簡易檢索 / 詳目顯示

研究生: 蔡明瑾
論文名稱: 資料流中常見子圖樣式改變之漸進式偵測
Incremental Detection for Frequent Sub-Graph Patterns Changing on Data Streams
指導教授: 柯佳伶
Koh, Jia-Ling
學位類別: 碩士
Master
系所名稱: 資訊教育研究所
Graduate Institute of Information and Computer Education
論文出版年: 2006
畢業學年度: 94
語文別: 中文
論文頁數: 80
中文關鍵詞: 資料串流改變偵測常見子圖樣式
英文關鍵詞: data stream change detection, frequent sub-graphs patterns
論文種類: 學術論文
相關次數: 點閱:151下載:10
分享至:
查詢本校圖書館目錄 查詢臺灣博碩士論文知識加值系統 勘誤回報
  • 圖型為具結構性的資料結構,能夠完整描述真實世界的資料關聯性。探勘常見子圖必須考慮子圖間為同質異構體的問題,因此處理複雜度高,應用在資料流探勘的成本更高。本論文考慮從單位時間的累積圖型資料集中探勘常見子圖樣式的問題,我們認為在資料流中資料樣式的改變會經過一個過渡期,因此未必在每一個時間點皆需要進行重新探勘。本論文將初始時間點探勘出的常見子圖樣式稱為基底常見子圖樣式,提出從新進累積圖型資料集中有效率地偵測比對是否包含基底常見子圖樣式的方法,近似估算出基底常見子圖樣式在新進累積圖型資料集中仍為常見的比例值,以判定資料流中常見子圖樣式趨勢轉移的情況,並建議需重新進行新資料中子圖樣式探勘的時間點。本論文所提出的FGCD方法建立不同的圖型資料結構,並運用常見子圖樣式的向下包含特性來加速比對過程。由實驗結果顯示,此方法可有效比對估算出新進累積圖型資料集中仍維持常見之基底子圖樣式,當樣式趨勢尚未發生改變時,比重新進行探勘在更快的時間內提供常見子圖樣式的近似結果。
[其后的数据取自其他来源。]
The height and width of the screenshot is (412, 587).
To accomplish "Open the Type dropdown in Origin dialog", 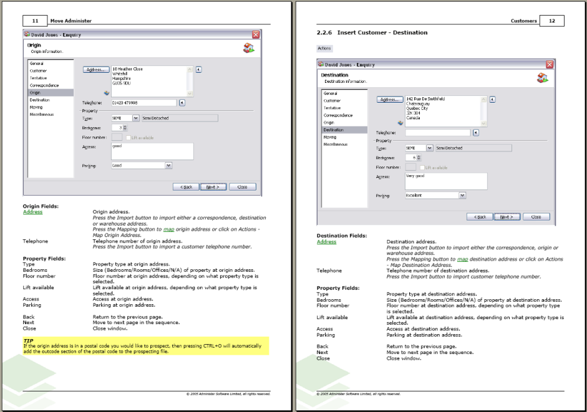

    Graph is a kind of structural data, which is applied to model the various relations among data in real world. Mining frequent sub-graph patterns, being equal to solve the problem of checking graph isomorphism, is a NP hard problem. Therefore, mining frequent sub-graph patterns in data streams is an even more complicated problem. In this thesis, graph data at every time point is collected for mining frequent sub-graph patterns at the time point. We assume that the changing of frequent sub-graph patterns will take several time points. Therefore, it is not necessary to re-mine frequent sub-graph patterns at each time point. The frequent sub-graph patterns discovered at the first time point are named base patterns. An efficient method, named FGCD algorithm, is proposed to detect the change of base patterns at the following time points, the FGCD algorithm approximately counts the frequencies of base patterns in the set of newly coming graphs, and calculates the percentage of remaining frequent patterns to decide whether the trend of frequent sub-graph patterns is changing or not and trigger to perform the re-mining of frequent sub-graph patterns. The storage structures of graphs are designed and the downward closure property among frequent sub-graphs is applied in the proposed method to efficiently match the sub-graphs patterns. According to experimental results, FGCD can approximately estimate the percentage of base patterns that remain frequent. When the trend of frequent sub-graph patterns does not change, FGCD algorithm provides a more efficient way than re-mining to maintain the frequent sub-graph patterns approximately.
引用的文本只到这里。